#### Material for the task

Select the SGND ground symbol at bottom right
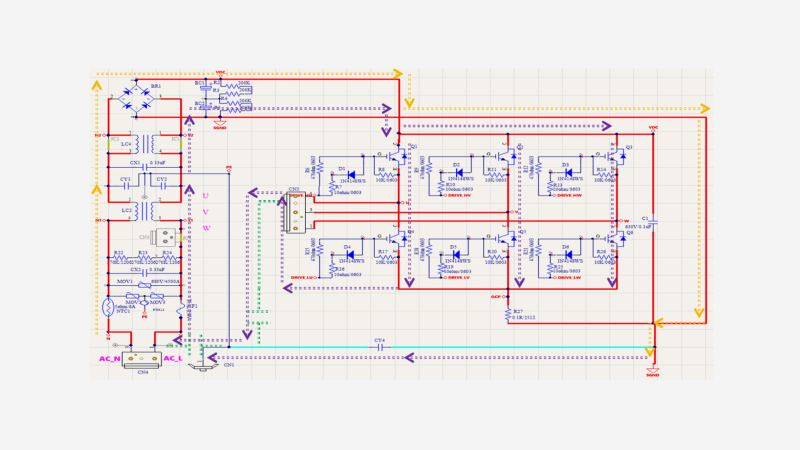(653, 372)
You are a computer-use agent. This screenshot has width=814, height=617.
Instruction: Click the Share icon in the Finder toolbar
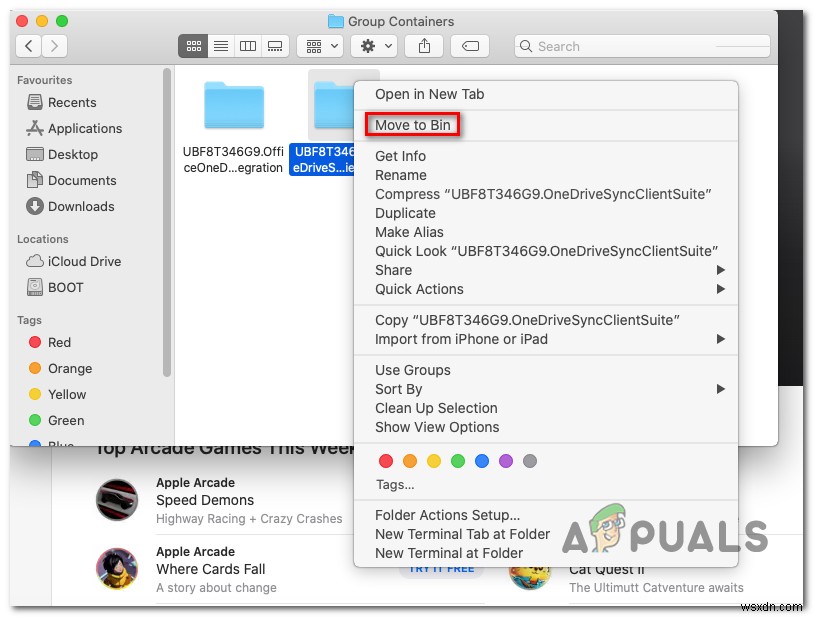(423, 45)
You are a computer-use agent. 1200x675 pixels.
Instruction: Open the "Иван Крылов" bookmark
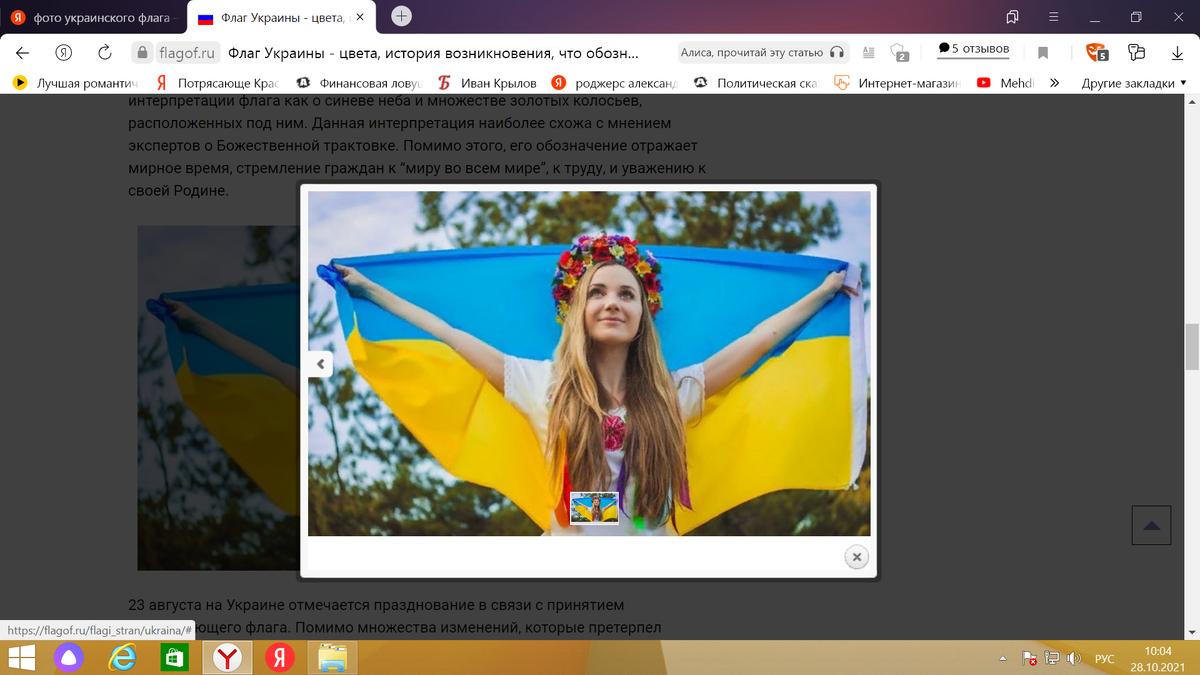coord(498,84)
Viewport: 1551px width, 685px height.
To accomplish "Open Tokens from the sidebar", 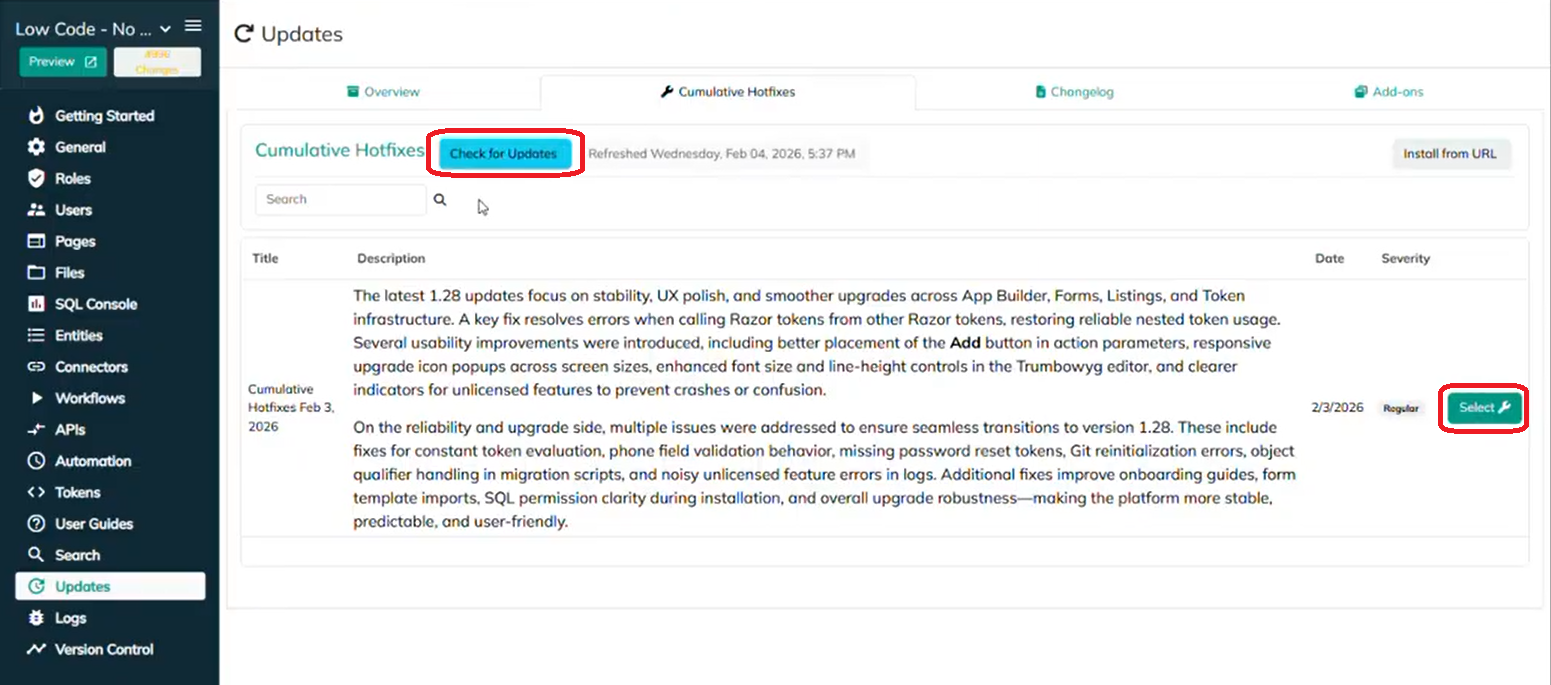I will coord(77,492).
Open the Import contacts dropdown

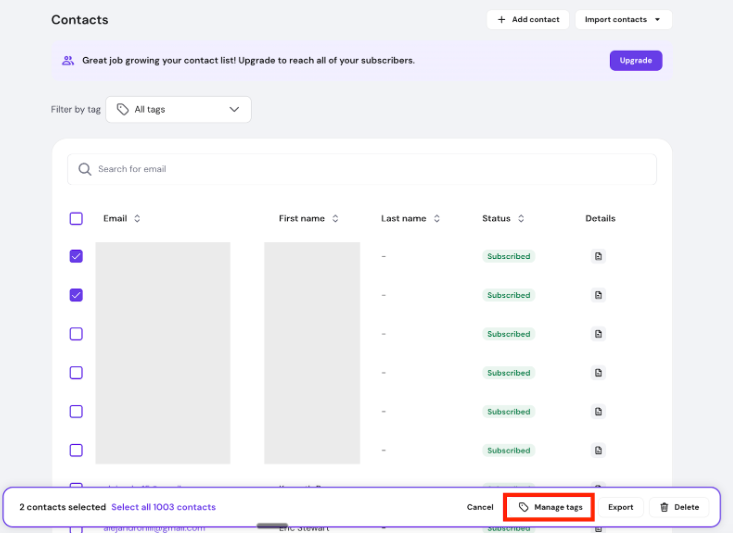(x=623, y=19)
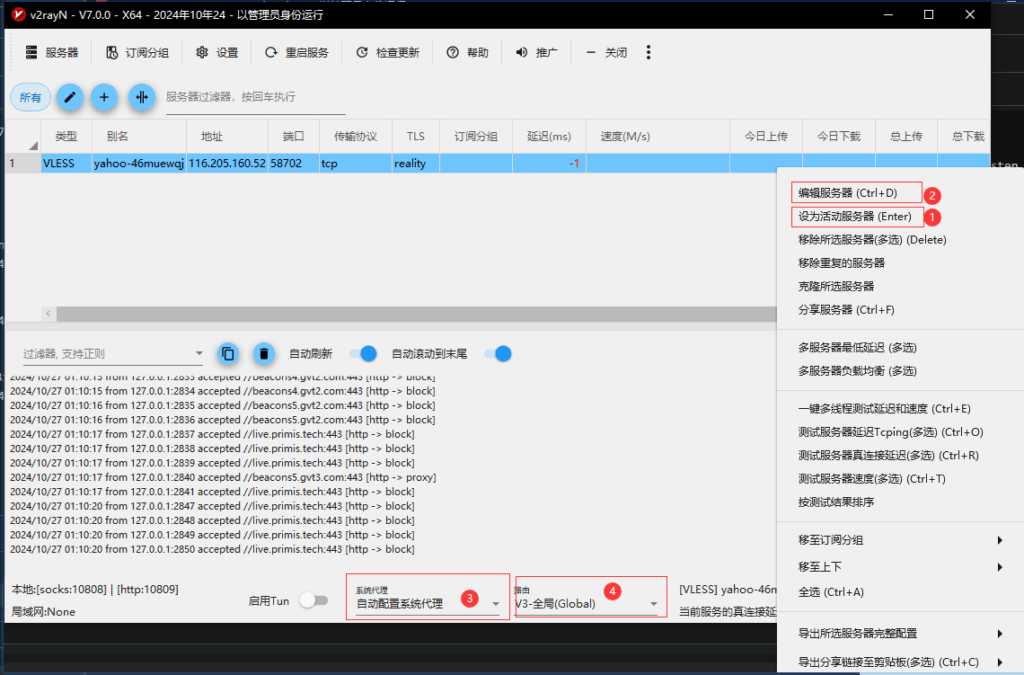This screenshot has width=1024, height=675.
Task: Click the copy log icon button
Action: [x=228, y=353]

########

Match on "agent" and copy out every line of the entries that contains it.

» **Result of the task**:
You are a computer-use agent. This screenshot has width=814, height=617.
You are a computer-use agent. 1200x675 pixels.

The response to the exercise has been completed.